Many people have complained about the changes in tone between the original play and the musical, but the fact is that the play was an early example of German Expressionism, and the creators were not aiming for an aggressively avant-garde musical like those of Lachiusa, which is about the only kind of musical unadulterated Expressionism would work for. After all, let’s remember that the legendary Off-Broadway production of The Threepenny Opera that basically invented the Off-Broadway musical as we know it also completely altered the tone of its source. What’s important is that virtually all of the story material is intact, and much of it is actually far more disturbing in the musical’s anguished emotionalism that it ever was in the original play’s proto-Brechtian detachment, giving the play’s intended messages about violence, ignorance and the way we raise our children that much more impact.
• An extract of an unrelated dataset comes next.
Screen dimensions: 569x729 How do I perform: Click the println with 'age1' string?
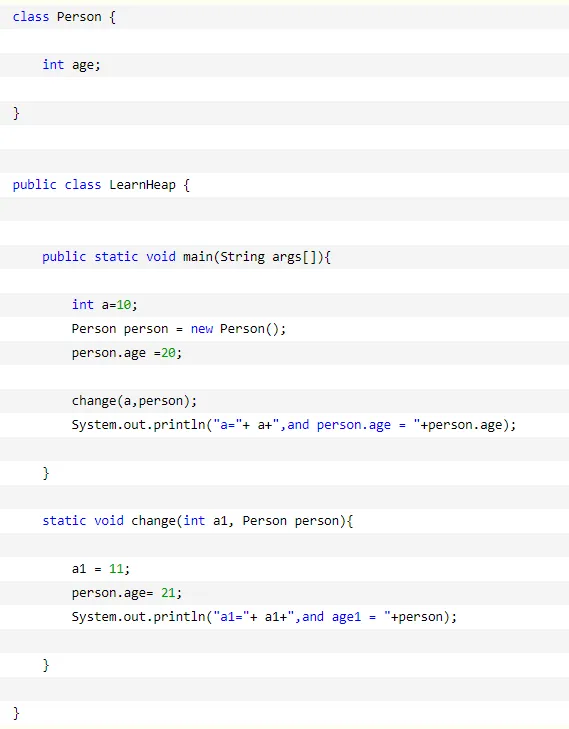264,617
Similarly, Rock purists can argue all day if the score is ‘Rock’ or ‘Pop’, but either way, there’s no denying that the actual music…the melodies and harmonies…are on the highest, most ravishing level. Duncan Sheik is one of the better alternative acts of the 2000s, but generally his songs, while often gorgeous, do suffer from a certain lack of variety, and the fact that they all sound pretty much the same eventually becomes rather wearing. That said, Spring Awakening is considered his greatest work for a reason. Not only are there four enraged rock anthems to break up the pervasive sameness of his usual atmospheric ballads, but even the ballads all sound different this time. You’ve got the sensuality of “Touch Me” and “The Word of Your Body”, the coolly contemplative “The Guilty Ones”, the calm sadness of “Left Behind”, the quietly searing anger of “Whispering”, and the gently uplifting “Those You’ve Known” and “The Song of Purple Summer”…all different, and all utterly gorgeous.
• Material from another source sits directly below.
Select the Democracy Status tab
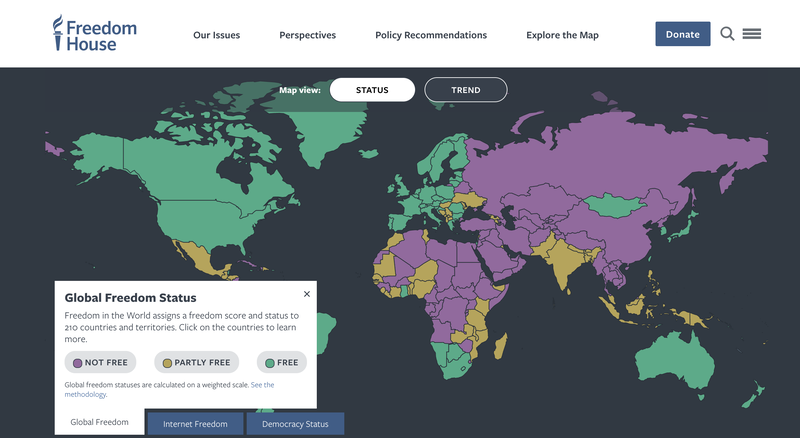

Yet the show, while unquestionably a hit, didn’t end up emulating its spiritual forbearer Rent in becoming a Broadway fixture. Why? Well, the show is not without its flaws: the presentation, in which the time period switches during the musical numbers and the songs are full of anachronistic references, is kind of confusing and off-putting, even though I can see why they thought it was necessary to justify the use of a rock score. And the lyrics are problematic—some of the poetry is pretty, and it sounds fairly appropriate for the teenage characters, but it can get a little embarrassing in its pretentiously purple excess (Ex: “Ooh, I’m gonna be wounded/Ooh, I’m gonna be your wound/Ooh, I’m gonna bruise you/Ooh, You’re gonna be my bruise”). In addition, some of the angry rock songs end up devolving into little more than profane banalities.
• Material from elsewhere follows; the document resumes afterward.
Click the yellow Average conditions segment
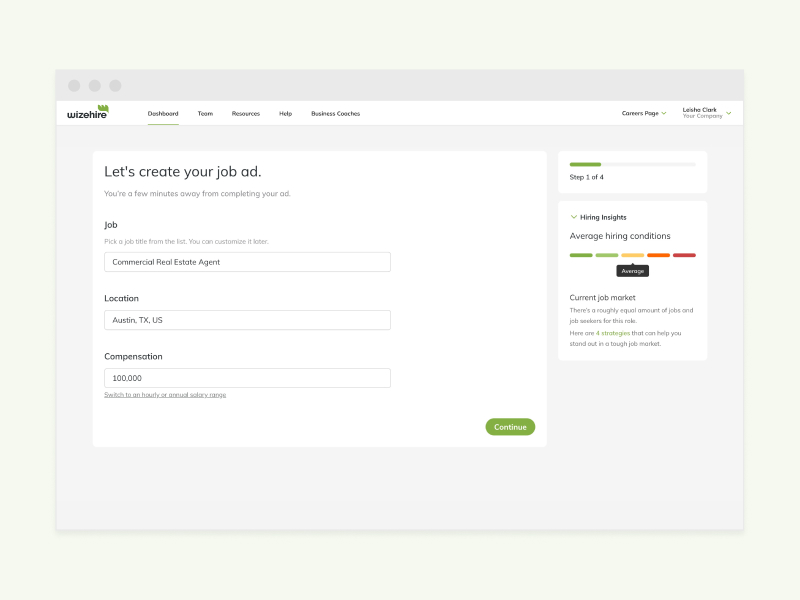The height and width of the screenshot is (600, 800). (632, 255)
But to be honest, this show is nowhere near as flawed as the unpolished and structurally all-over-the-place Rent (for the record, I love Rent, but its lack of rehearsal- and tryout-era revisions kind of shows). I think what it comes down to is that Rent, in spite of its treatment of AIDS, homelessness, and drug addiction, is ultimately a feel-good show. You leave Rent feeling hopeful and uplifted; Spring Awakening, not so much. It’s a brilliant show, one of the best of the decade, but it was just too disturbing to keep audiences coming back to see it indefinitely.